The vulgar auteur commits to a 13-hour crime drama that trafficks in his most minimalist, cynical sensibilities.
After 10 theatrical films and a handful of smaller projects, Nicolas Winding Refn makes his first foray into episodic storytelling with Too Old to Die Young. Wallow in it, love it, hate it, or do all of the above, but just don’t call this 10-episode project a television show. “This is a movie. It’s a 13-hour movie. It’s streaming; it’s not TV,” the director said after its premiere at Cannes last month. “TV’s, like, reality shows and some news channels.”
So just what is the difference here? Is it the narrative opaqueness? Is it the nebulousness of the project that engulfs its viewer instead of engages it? Is it just the length? Or is it the pointed lack of structure, which only veers towards a narrative when it shows opportunity for some sort of contradiction? These are all fascinating ideas with most of its potential hinted at, but it might take more time to entirely convince. For now, it’s a stylish and insidious wasteland that marks the filmmaker’s most political work to date, regardless of what medium it falls into.
Per the director’s request—and in what feels like a pointed effort to downplay most narrative context—Amazon only brought the fourth and fifth episodes to Cannes. It’s clear that plot isn’t the focus here but a tenuous handful of events instead. Refn and co-creator Ed Brubaker focus the most on Martin (Miles Teller), a police officer and hitman in the Pacific Southwest. What’s more tantalizing, though, is what borders on an ensemble setup.

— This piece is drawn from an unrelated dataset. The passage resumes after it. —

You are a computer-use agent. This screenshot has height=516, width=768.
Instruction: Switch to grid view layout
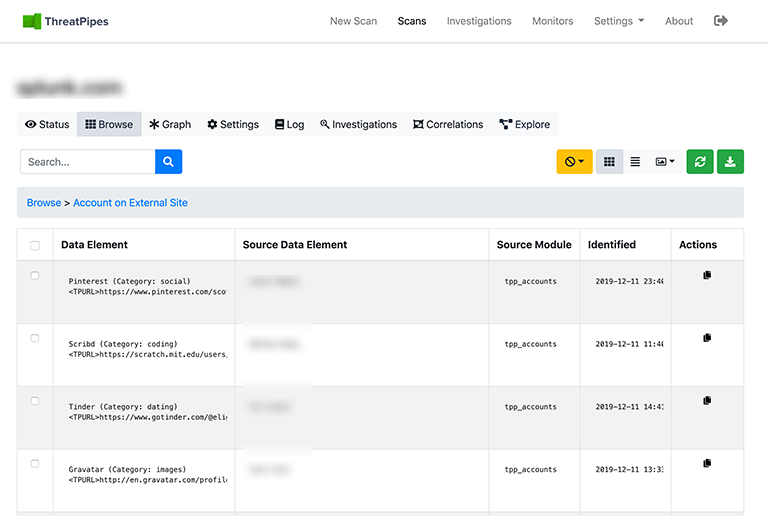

Porn-producing gangsters, psychics, war veterans, Yakuza members, and more all get their splashes here as well, and as Refn and Brubaker downplay everyone’s agency, everyone holds a bit more relevance than they otherwise would have. It’d be a waste of time to try uncovering any sense of their pasts, or even their presents. They all might as well be ghosts. Their land is a purgatory slowly descending into hell.

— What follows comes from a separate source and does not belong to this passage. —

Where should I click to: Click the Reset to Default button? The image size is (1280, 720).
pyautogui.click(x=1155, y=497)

As Refn’s version of a Western, it has all the stolid progression such a descriptor would entail.
And while that surely won’t work for most viewers, one can’t help but admire Refn’s less-is-more approach. Gone is the arch symbolism and cloying motifs of Only God Forgives, but also gone is the sick pleasure of The Neon Demon, which marks something of a lost opportunity here. Too Old to Die Young is Refn at what might be his bleakest, with a pointed effort to care about its characters as little as possible—at least in the traditional sense.
It instead cares about their destruction—the destruction they commit, and the destruction of themselves. Everything takes place under the weight of some unseen, inevitable collapse, all of which Refn presents as so passive that it doesn’t quite qualify as nihilistic. It has just enough of a moral compass here to evade that, feeling more cynical instead. Each plot thread, each shell of a character, and each stamp of Americana at its breaking point is so frayed that it acts as more of a warning of society’s darkest tendencies than anything else.
It isn’t exploitation; that would require some sort of titillation. It isn’t thrilling; that would require the promise of some immediate consequence. It’s engaging in the minimalist sense, though, as Too Old to Die Young ungulates with stillness and unease to the point where every action seems perched on the edge of purpose without said purpose showing itself. As Refn’s version of a Western, it has all the stolid progression such a descriptor would entail.
However, as a shameless look at a world falling into itself, it can be as hypocritical in its treatment of women as it is mournful in its most disturbing depictions. Add in the tangential conflict between Western and Eastern mythologies and it becomes a Rorschach test that can be as much or as little as the viewer wants it to be. Too Old to Die Young makes a little go more than one might expect, sticking to the center of its moral compass while plunging south.
Too Old to Die Young premieres on Amazon Prime Video Friday, June 14th.